Personal information
- Full name: Ryan Louis Spaulding
- Date of birth: September 10, 1998 (age 27)
- Place of birth: Hartford, Connecticut, United States
- Height: 5 ft 8 in (1.73 m)
- Positions: Defender; midfielder;

Team information
- Current team: Sacramento Republic
- Number: 3

Youth career
- North Carolina FC Youth

College career
- Years: Team / Apps / (Gls)
- 2016–2017: Charlotte 49ers / 32 / (3)

Senior career*
- Years: Team / Apps / (Gls)
- 2017: North Carolina FC U23 / 11 / (5)
- 2018–2019: Stade Briochin / 9 / (0)
- 2019: North Carolina FC / 0 / (0)
- 2020–2022: New England Revolution II / 53 / (4)
- 2022–2024: New England Revolution / 27 / (0)
- 2023: → Tampa Bay Rowdies (loan) / 9 / (2)
- 2024: → Tampa Bay Rowdies (loan) / 4 / (0)
- 2025–: Sacramento Republic / 18 / (0)

= Ryan Spaulding =

American soccer player (born 1998)

Ryan Louis Spaulding (born September 10, 1998) is an American professional soccer player who plays as a defender for USL Championship club Sacramento Republic FC.

== Background ==
Spaulding was born in Hartford, Connecticut. He attended Panther Creek High School in Cary. Spaulding played for the North Carolina FC Youth Academy.
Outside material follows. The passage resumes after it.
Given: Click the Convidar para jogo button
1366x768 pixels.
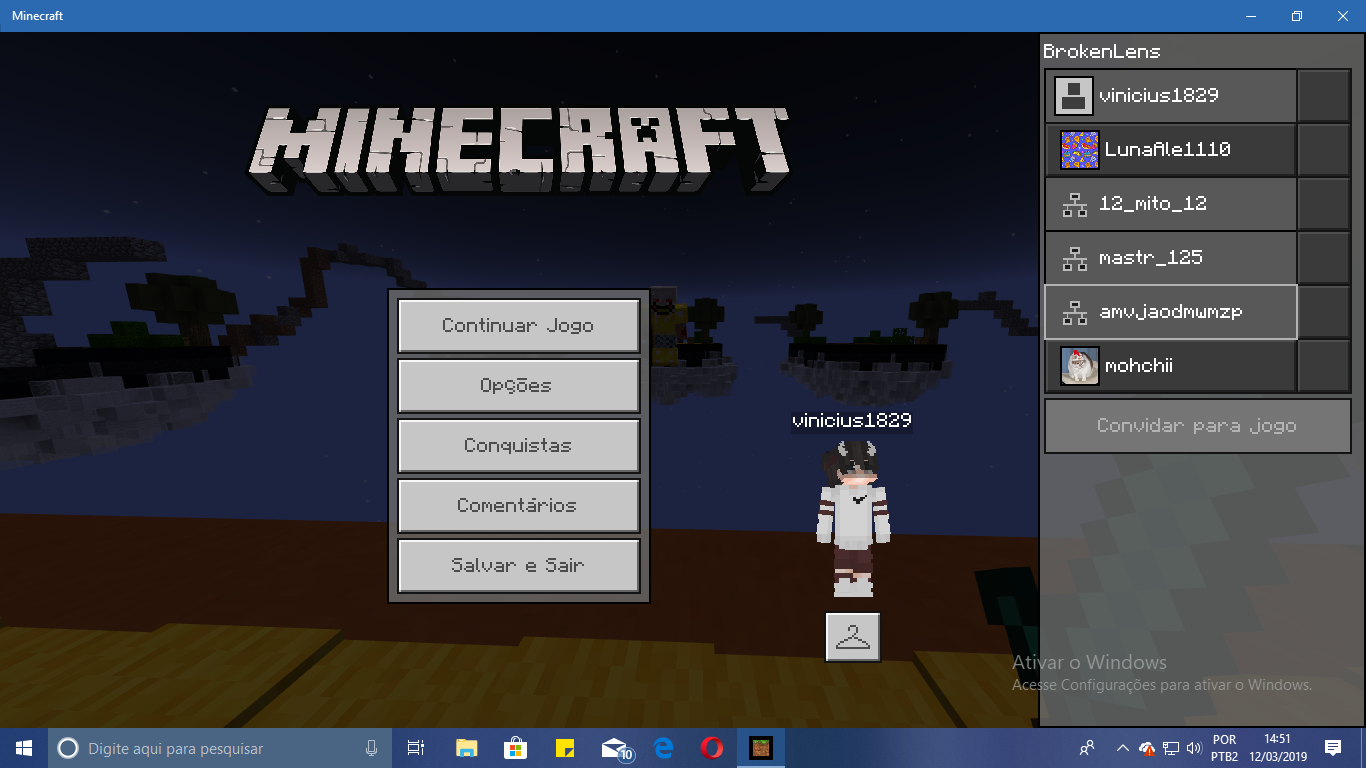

Spaulding played two seasons of soccer at UNC Charlotte, appearing in 32 games and scoring three goals and two assists.

==Career==

=== North Carolina FC U23 ===
Spaulding played the 2017 USL Premier Development League season with North Carolina FC U23, leading the team in scoring with 5 goals.

=== Stade Briochin ===
In January 2018, Spaudling joined Stade Briochin of France's Championnat National 2. He played nine games with the team.

=== North Carolina FC ===
On September 20, 2019, Spaulding was signed by North Carolina FC of the USL Championship.

=== New England Revolution II ===
On January 16, 2020, Spaulding was announced as part of the inaugural roster for New England Revolution II of USL League One.
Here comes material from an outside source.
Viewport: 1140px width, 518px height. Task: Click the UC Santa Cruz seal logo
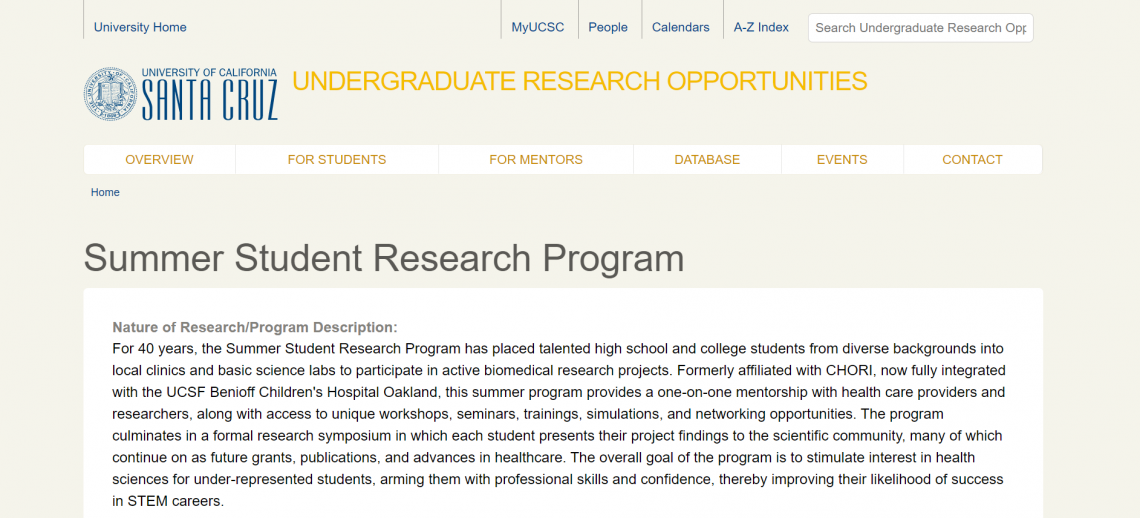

===New England Revolution===
On February 18, 2022, Spaulding was signed to New England Revolution's MLS roster.

On April 21, 2023, Spaulding joined the Tampa Bay Rowdies on a loan from the remainder of the 2023 USL Championship season. He was recalled by New England on June 20, 2023.

In August 2024, Spaulding returned to Tampa Bay Rowdies on loan for the remainder of the 2024 season.

===Sacramento Republic FC===
Spaulding joined USL Championship side Sacramento Republic on January 7, 2025.